The standout effort from Seattle Seahawks strong safety Kam Chancellor against the Carolina Panthers last week will likely be remembered as much for a couple of plays he did not make as for the plays he did.
Trailing 14-7 near the end of the first half, Panthers kicker Graham Gano lined up to a kick a 35-yard field goal.
Just before the snap, Chancellor crouched from his spot in the middle of the Seahawks’ field goal block team, then sprinted to the line of scrimmage, jumping over the Carolina line and nearly blocking Gano’s attempt as it sailed through the uprights.
A false-start penalty on Carolina negated the play, so Chancellor – unbelievably – repeated his effort on the follow-up attempt, soaring through the air again and only missing a block because Gano pushed it so badly to his left.
But Chancellor’s back-to-back displays of athleticism, while memorable, were by no means his biggest contribution during Seattle’s 31-17 divisional play-off win over the Panthers.
The fifth-year safety paced the Seahawks with eight solo tackles against the Panthers, including a bone-crunching blow against Carolina running back Mike Tolbert that knocked the 111-kilogram back about three yards just before the Panthers’ series of field-goal attempts.
Chancellor also ended the game with its exclamation point, clinching the win for Seattle with a fourth-quarter interception he returned for a 90-yard touchdown, the longest in franchise play-off history.
“I don’t know that a strong safety can have a better game than Kam had tonight,” Seahawks coach Pete Carroll told the Seattle Times after the game. “He was all over the place.”
Chancellor and the Seahawks (12-4) now host the Green Bay Packers (12-4) in Sunday night’s NFC Championship. The winner will advance to the Super Bowl on February 1.
The dominating win over Carolina shined a spotlight on the Seahawks’s defensive enforcer, who often has to share the spotlight with fellow standouts in the secondary Earl Thomas and Richard Sherman.
It was poetic justice for Chancellor to star in the game after not receiving All-Pro honours alongside his defensive backfield mates. “It’s disappointing that he didn’t get the accolades that he deserved this year,” Sherman said. “I think every year he gets snubbed more than anybody else.”
Chancellor, 26, had hip surgery in the off season, then battled ankle, hip and groin injuries throughout the first half of the regular season, struggling to play at his normal level. He had to sit out home victories over the Oakland Raiders and New York Giants.
After his recovery, Chancellor returned to the line-up and became a major force during the Seahawks’s second-half run, where they won nine of their final 10 regular-season games to snatch the NFC West title away from the Arizona Cardinals and snag the NFC’s No 1 overall seed for the play-offs.

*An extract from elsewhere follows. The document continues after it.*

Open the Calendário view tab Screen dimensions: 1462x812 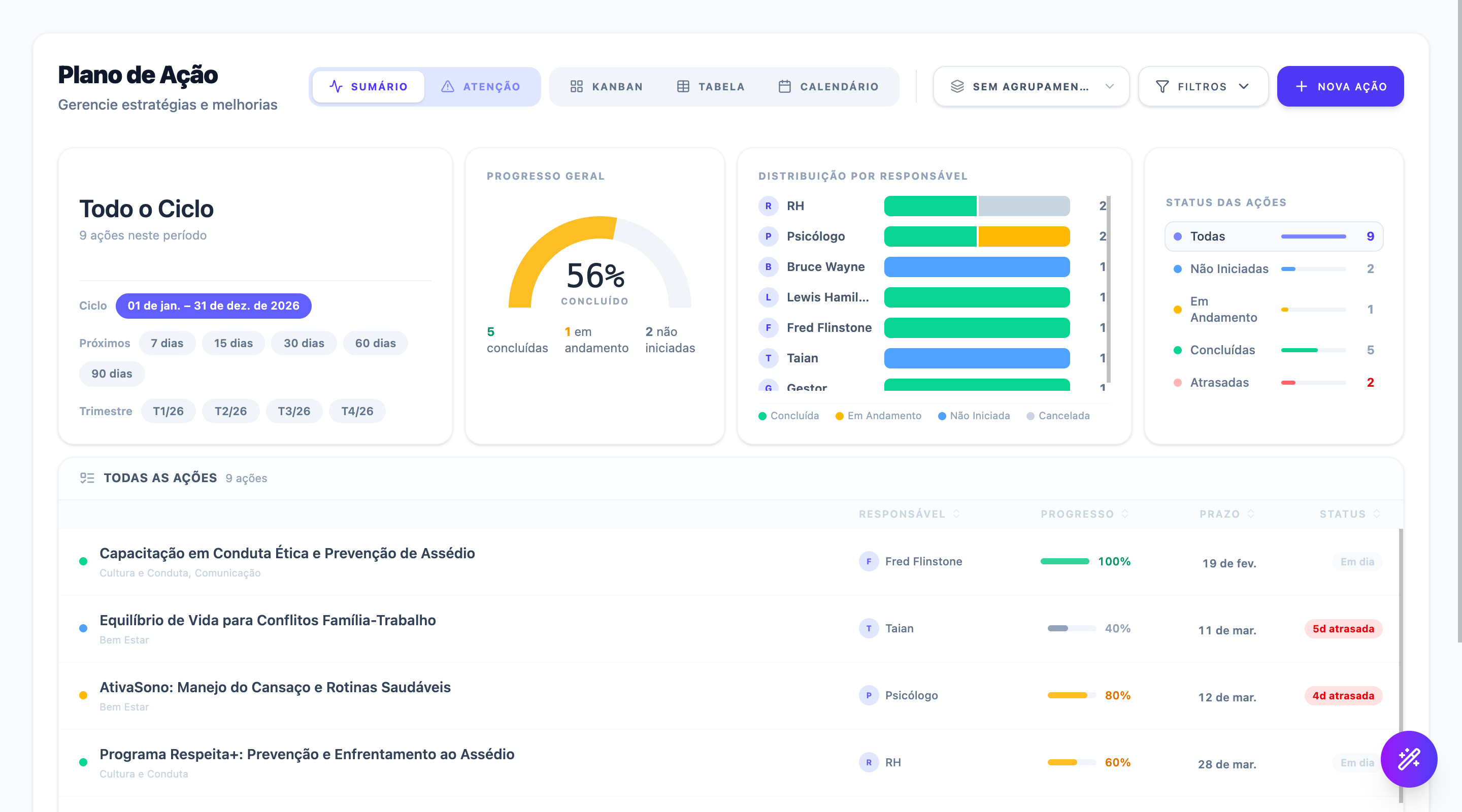[828, 86]
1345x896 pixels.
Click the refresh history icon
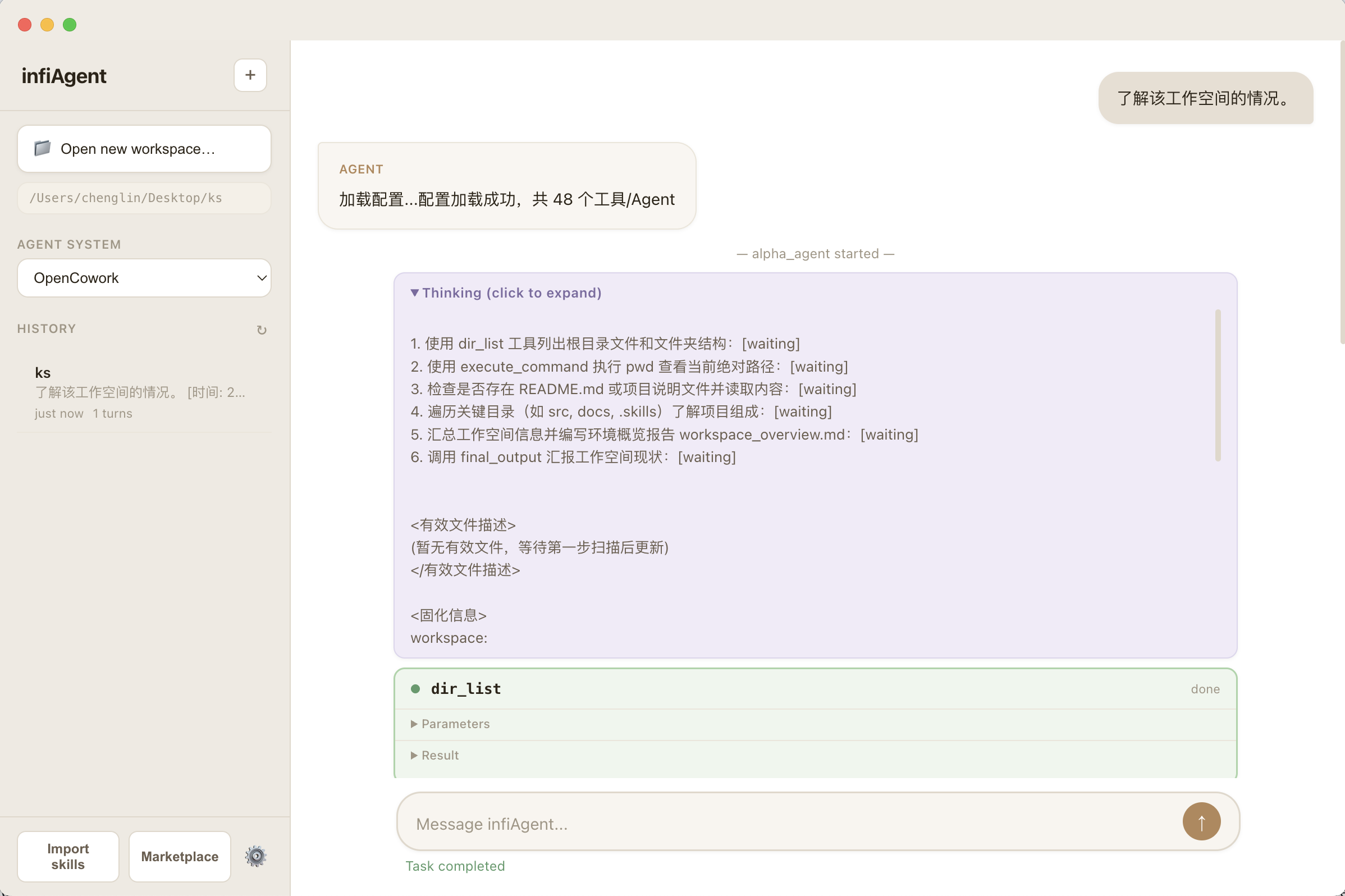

Next up is a showdown with the Packers as Chancellor will be asked to deliver some more bone-crushing blows to the hard-running Eddie Lacy and also defend against their deep threats Jordy Nelson and Davante Adams.
Lacy and Chancellor combined for a monster collision during their Week 1 meeting, a hit that the Green Bay running back has not forgotten.
“Definitely one of the hardest hitters I ever ran into,” Lacy said this week.